> [Set exercise]
Keep only the rows below that contain the word "Uncheck", copying each of those rows in full.

> [Input records]

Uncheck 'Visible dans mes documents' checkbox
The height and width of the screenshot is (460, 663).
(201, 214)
---
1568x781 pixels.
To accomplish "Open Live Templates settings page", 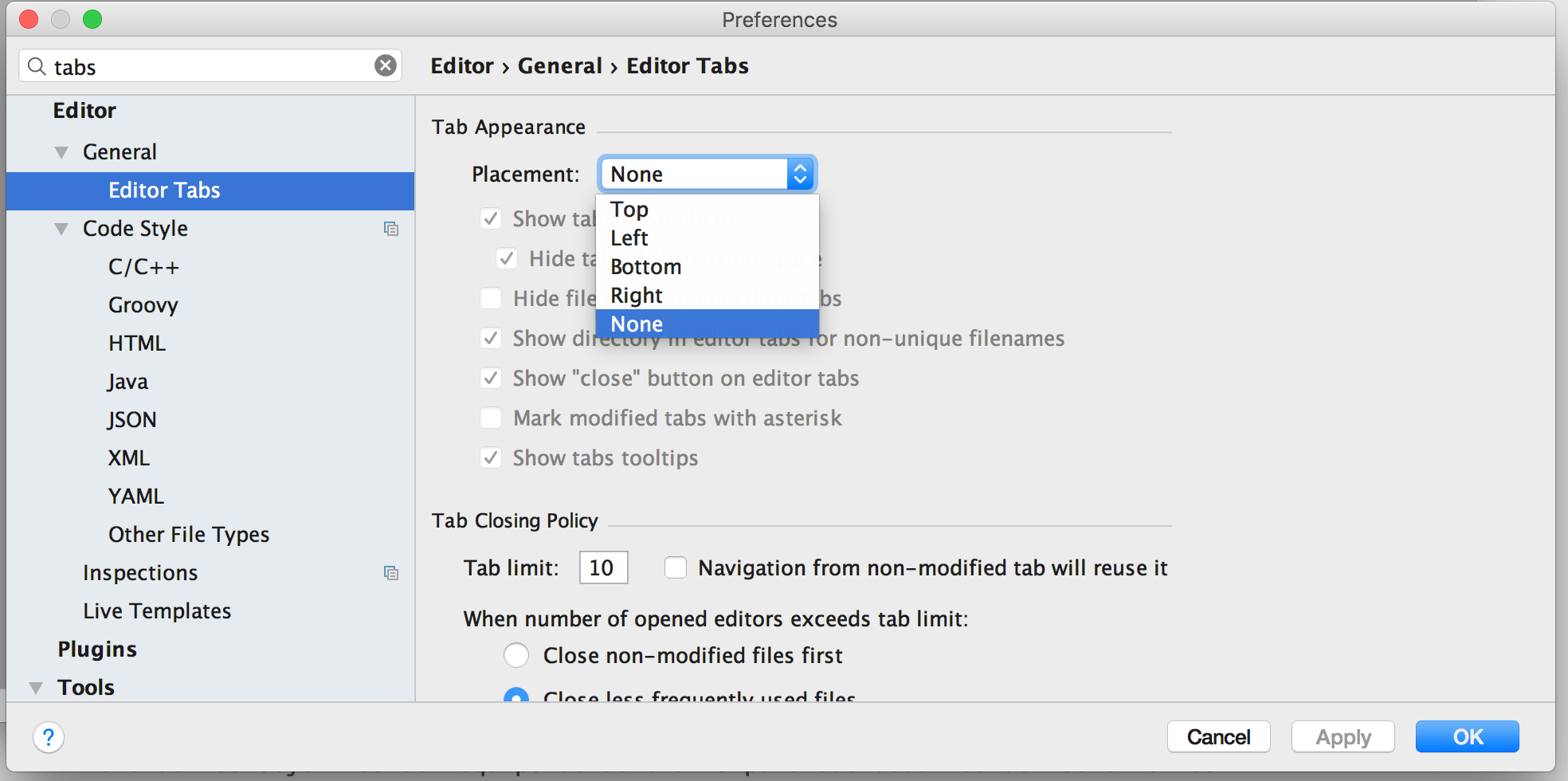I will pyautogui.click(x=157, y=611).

> [Exercise solution]
Uncheck 'Visible dans mes documents' checkbox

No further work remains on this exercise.